Coqual

About Me

Portolio

CV

I program I've been working on over time in R Markdown to quickly generate reports of our data. It is structured in an easy-to-navigate format, with a collapsible table of contents on the side. This is especially useful when we are dealing with a lot of data!

I always start with a look at the demographics. This gives a sense of which intersectional cuts are feasible to run.

The first step in any analysis is to visualize and inspect your data--searching for any particular issues with skewness, kurtosis, and outliers.

We get a lot of data, but using R Markdown and functional programming, I am able to examine as many variables as I want, generate a quick visualization, perform statistical testing, and report to the "quals". With the magic wand that is functional programming, I am even able to cast a spell on the fly if someone asks "What about turnover intentions for LGBT Gen Z-ers?" Very useful if you have over fifty variables.

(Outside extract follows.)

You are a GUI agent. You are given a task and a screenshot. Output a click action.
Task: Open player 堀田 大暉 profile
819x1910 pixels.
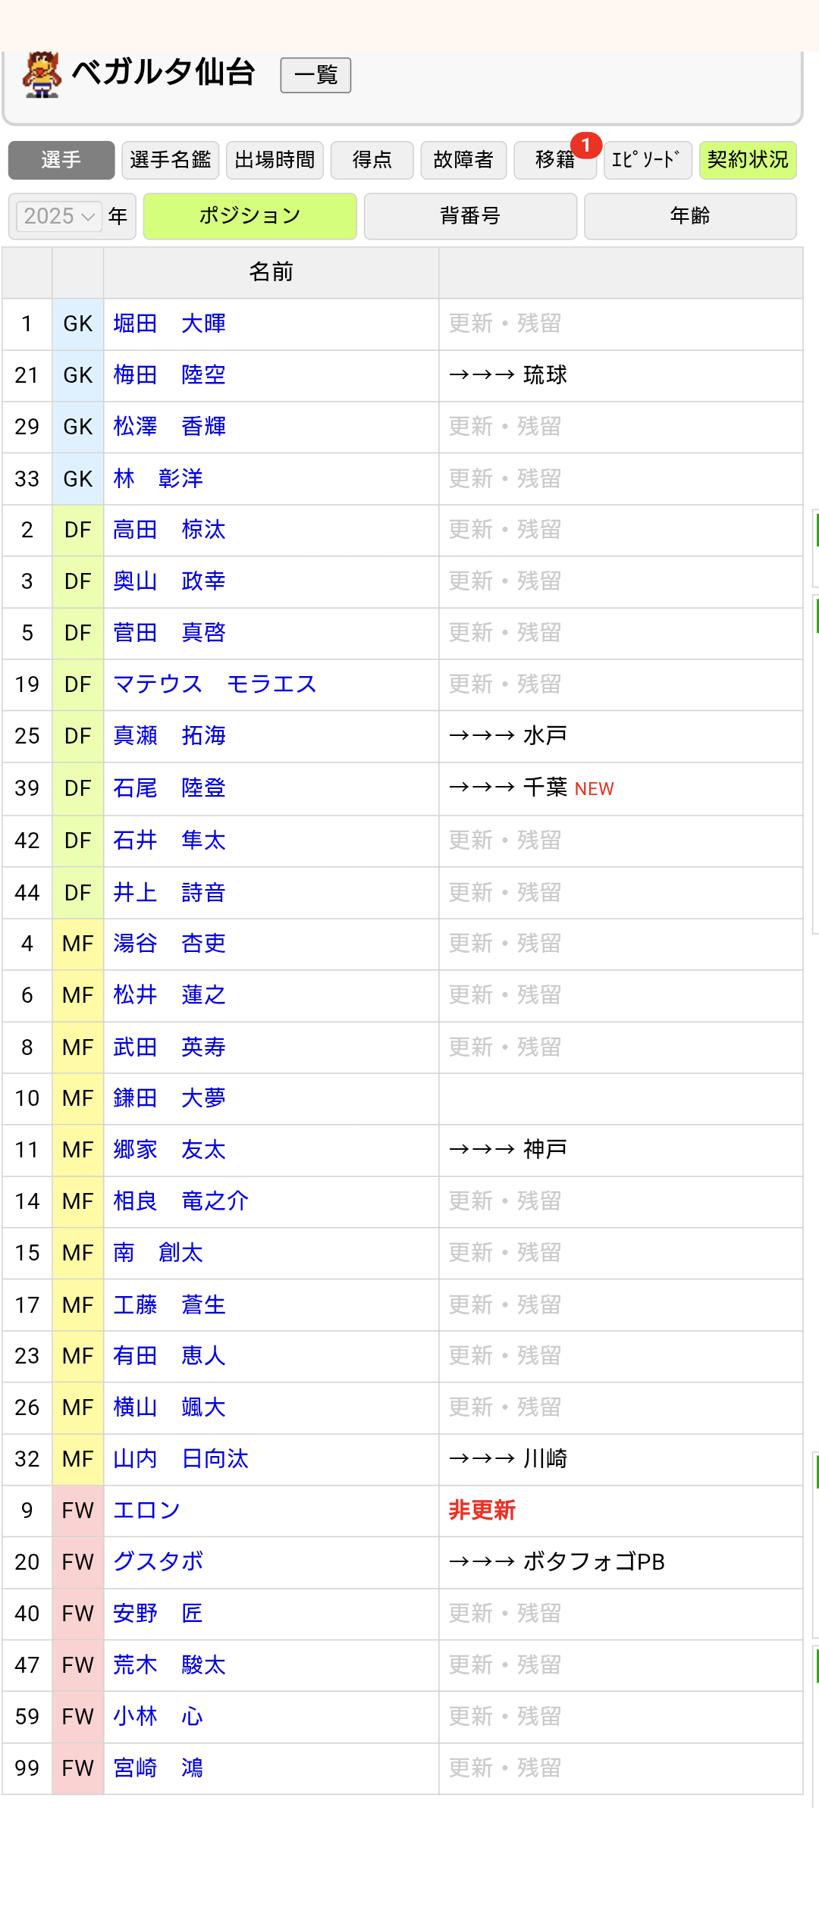point(169,324)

This is even more useful when I want to look at intersections. For example, do older LGBT folks have lower turnover intentions than their Gen Z or Millennial counterparts? This can create endless possible combinations, so it's useful to have a short bit of code that can give you exactly what you want without too much fluff.

Plotwtdcat will:

"Dichotomize" the variable. If the outcome is binary, that's already done, but if we have Likert-scale items, I cut it at a certain level and declare each case either "High" or "Low". Using survey weights, calculate weighted proportions and convert to percentages. This is mainly for visualization purposes.
For binary outcomes, perform a weighted logistic regression. For Likert outcomes, perform a weighted t-test (if the predictor is dichotomous) or weighted ANOVA.
Summarize significance testing information (p values, significant contrasts if applicable), and apply a transparency layer to non-significant tests
Visualize the means along with significance testing information using ggplot2.

Plotwtdcat Code

ttestp<-function(dat, VAR1, Outcome, survey_des){ # Continous Outcome, Binary predictor

p<-svyttest(Outcome ~ Demo, survey_des)$p.value

}

anovap<-function(dat, VAR1, Outcome, survey_des){ # Continous Outcome, Multigroup Predictor

glm <- svyglm(Outcome ~ Demo,survey_des)

p<-regTermTest(glm, ~Demo, method=c("Wald"))$p # p<-summary(aov(glm))[[1]][["Pr(>F)"]][1]

}

logp<-function(dat, VAR1, Outcome, survey_des){ # Binary Outcome

glm <- svyglm(Outcome ~ Demo, des = survey_des,family=quasibinomial())

p<-Anova(glm)[3]

}

SigOrNotSig<-function(dat, VAR1, VAR2,survey_des,binary=F,more2grps=F){

pmod<-ifelse(more2grps==F & binary==F, ttestp(dat, VAR1, Outcome, survey_des),

ifelse(more2grps==F & binary==T, logp(dat, VAR1, Outcome, survey_des),

anovap(dat, VAR1, Outcome, survey_des)

) )

return(pmod)

}

plotwtdcat<-function(dat, VAR1, VAR2,binary=F,more2grps=F,Level=3){

dich<-paste(VAR2,"_d",sep="")

temp_dat<-Dich(dat, VAR2,Level)

temp_dat<-temp_dat%>% dplyr::select(record,VAR1,VAR2,dich, weight)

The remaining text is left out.